Scripture uses our root to narrate critical moments in Jewish history, as when Moses sends 12 men לַָתוּר (la-tur), to explore, or spy out, the Land of Cana-an, or when תֺּר אֶסְתֵּר (tor ester), Esther’s turn, comes to spend a night with the king. Biblical merchants who roam the land, אַנְשֵׁי הַתָּרִים (anshei ha-tarim), pre figure today’s traveling salesmen. When God informs King David that not he but his son Solomon will build the Temple, David accepts this as a promise that his dynasty will endure forever. He sees this future—in the Anchor Bible translation—in the expression תּרַת הָאָדָם (torat ha-adam), “the generation to come.”

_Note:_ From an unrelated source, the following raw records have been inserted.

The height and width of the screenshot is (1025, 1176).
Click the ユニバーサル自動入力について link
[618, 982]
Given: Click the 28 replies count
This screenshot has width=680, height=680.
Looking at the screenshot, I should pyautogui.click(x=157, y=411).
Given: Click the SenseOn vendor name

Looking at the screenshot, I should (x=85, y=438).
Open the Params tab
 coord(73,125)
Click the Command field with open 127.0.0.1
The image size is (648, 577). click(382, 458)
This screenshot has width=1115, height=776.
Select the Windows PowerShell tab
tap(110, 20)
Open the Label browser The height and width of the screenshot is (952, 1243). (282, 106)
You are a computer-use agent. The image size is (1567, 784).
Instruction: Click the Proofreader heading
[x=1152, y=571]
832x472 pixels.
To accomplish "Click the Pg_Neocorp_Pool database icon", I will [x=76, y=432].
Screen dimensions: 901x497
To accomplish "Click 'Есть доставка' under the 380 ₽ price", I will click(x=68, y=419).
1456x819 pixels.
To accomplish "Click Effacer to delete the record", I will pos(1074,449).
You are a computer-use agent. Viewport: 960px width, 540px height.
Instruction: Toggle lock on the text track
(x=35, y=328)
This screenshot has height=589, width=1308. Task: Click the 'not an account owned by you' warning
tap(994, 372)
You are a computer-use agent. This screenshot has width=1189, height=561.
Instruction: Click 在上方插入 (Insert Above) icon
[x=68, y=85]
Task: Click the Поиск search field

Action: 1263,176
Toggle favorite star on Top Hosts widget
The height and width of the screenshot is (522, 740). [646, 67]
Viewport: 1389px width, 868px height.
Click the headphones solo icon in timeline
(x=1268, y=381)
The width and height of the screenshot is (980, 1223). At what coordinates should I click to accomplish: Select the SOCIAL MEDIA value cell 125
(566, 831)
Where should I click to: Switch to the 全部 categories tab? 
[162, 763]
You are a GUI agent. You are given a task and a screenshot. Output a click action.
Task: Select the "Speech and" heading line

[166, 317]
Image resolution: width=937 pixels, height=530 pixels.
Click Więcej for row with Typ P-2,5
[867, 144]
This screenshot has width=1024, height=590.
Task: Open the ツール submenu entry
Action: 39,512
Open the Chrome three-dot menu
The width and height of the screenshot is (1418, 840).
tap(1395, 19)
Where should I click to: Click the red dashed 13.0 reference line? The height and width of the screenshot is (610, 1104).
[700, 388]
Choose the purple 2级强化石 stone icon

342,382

Numbers enjoins the Hebrews, לֹא תָּתוּרוּ אַחֲרֵי לְבַבְכֶם (lo taturu aharei levavkhem), ’’Do not go about after your heart’s desire,’’ and Ecclesiastes con-fesses self-indulgence, saying תַּרְתִּי בְּלִבִּי (tarti be-libbi), “I followed my heart.” The lover in Song of Songs offers his beloved תּרֵי זָהָב (torei zahav), stringed necklaces of gold—not to be confused with תּר הַזָּהָב (tor ha-zahav), the Golden Age, the era of extraordinary Jewish creativity in Mus-lim Spain. In a more gloomy context, the title of Aharon Appelfeld’s 1978 novel, תּר הַפְּלָאת (tor ha-pela’ot), The Age of Wonders, can refer to the catastrophic historical “era” in which the novel is set or the perplexing adolescent “age” of its main protagonist.
Eliezer Ben-Yehuda records in his modern Hebrew dictionary a belief among certain Hasidic circles that after a righteous man dies he is brought before an angel tasked לְתַּיְרוֹ (le-tairo), to guide him, into God’s presence. Today, guides can be found at Israel’s מִשׂרָד הַתַּיָּרוּת (misrad ha-tayyarut), Tourism Ministry. At the theater, applaud the actor who performs the תּוֹר (tor), role, of the play’s hero. To fill a prescription after hours, find aבֵּית מֶרְקַחַת תּוֹרָן (beit merkahat toran), on-duty pharmacy. Admire the concept of תּוֹרָנוּת (toranut), service by rotation, by visiting a kibbutz and observing תּוֹרָנוּת הַמִּטְבָּח (toranut ha-mitbah), shared KP duty.
If you call ahead לִקבֺּעַ תּוֹר(likbo’a tor), to make an appointment, you won’t have to rush to the front of the line when the clerk calls out הַבָּא בַּתּוֹר (ha-ba ba-tor), “Next!”